NutriSolve — This product is a great way to ensure your lawn gets a good spectrum of micronutrients. It can be mixed with the choices above to produce a dark green lawn.

Applying Your Fertilizer

It might sound like we've recommended a lot of different fertilizer products, but the key is to only apply them in small amounts. Here we'll guide you on how to best apply your lawn fertilizer to give your grass the best chance of success.

Granular Fertilizer

Apply your main granular fertilizer product about once per month. Always carefully read the product label to fully understand how much your lawn needs, but to give you an idea, three pounds per thousand square feet is a great starting point. Using your broadcast spreader, you should aim to achieve even application coverage across the entire lawn.

Your composting product, in this case, Essential G, should also be applied to your lawn once per month. There's no limit on how much of this you can use, but again we'd advise you to use your spreader for the best coverage. To give you an idea, you could use up to five bags of this granular biostimulant over 11,000 square feet.

On most granular fertilizer products, you'll find instructions on how to calibrate your spreader, but if you're looking for more information, you can take a look at our video here. Don't be tempted to over-fertilize your lawn. Too much fertilizer will cause excessive growth, light-colored grass and can even promote disease. If you happen to spill excess fertilizer onto the lawn, it's best to remove it as it will have the opposite of the desired effect.

Liquid Fertilizer

While your granular fertilizer needs to be applied just once per month, you might choose to apply your liquid fertilizers twice per month throughout spring. Your grass will still grow if you apply it less, but you'll achieve a gorgeous color and consistent growth by applying it twice per month.

The good news is that you don't need to use many products. You'll need to carefully check the fertilizer product label for accurate instructions depending on which grass fertilizer you opted for. For example, Release 901C is applied at a rate of 2-7 fluid ounces with 1 gallon of water per 1000 sq ft.

We also recommend mixing a little ByoSpxtrumin with your lawn fertilizer. A little goes a long way, with one small bag covering between four to five acres.

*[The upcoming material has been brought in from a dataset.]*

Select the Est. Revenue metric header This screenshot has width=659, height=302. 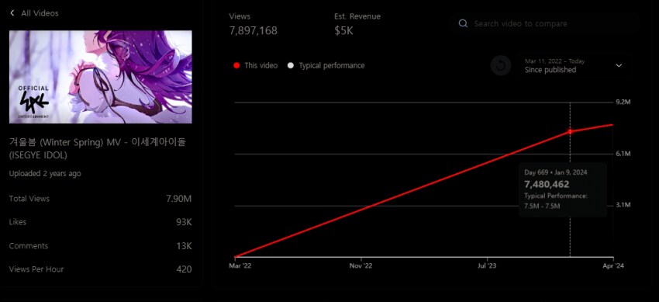(357, 16)
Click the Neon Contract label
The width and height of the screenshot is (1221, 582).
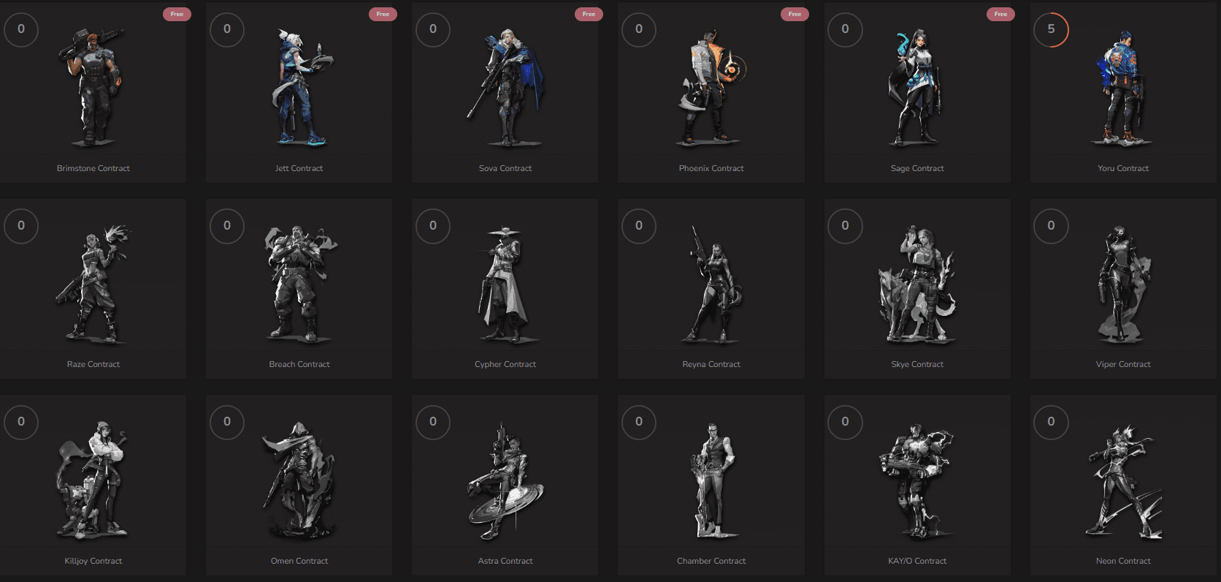click(1123, 561)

The liquid fertilizers discussed need to be applied using your backpack spreader for the best result. Hose-end sprayers are not recommended since you can’t control the coverage to the degree required for even application. You can apply lawn fertilizer from spring through late summer as part of your complete lawn care program.

Closing Thoughts

Once you’ve selected and applied your combination of granular and liquid fertilizer, you should start seeing results within just a few days. While we’ve focused primarily on lawn fertilization, regular mowing is also an essential aspect of getting a great lawn. It's essential to choose the right lawnmower and mow your lawn as often as possible. Most people get great results with a mowing schedule of 2 times per week.

Begin your mowing program once the grass starts growing in the spring and continue it throughout the growing season. As you enter summer, you may need to mow up three times per week since this is often when the grass is growing fastest.

Along with regular mowing, be sure that your lawn is getting enough water. If you live in a dry area, you should water your lawn regularly throughout spring and summer. Most lawns need around 1 inch of water per week to thrive.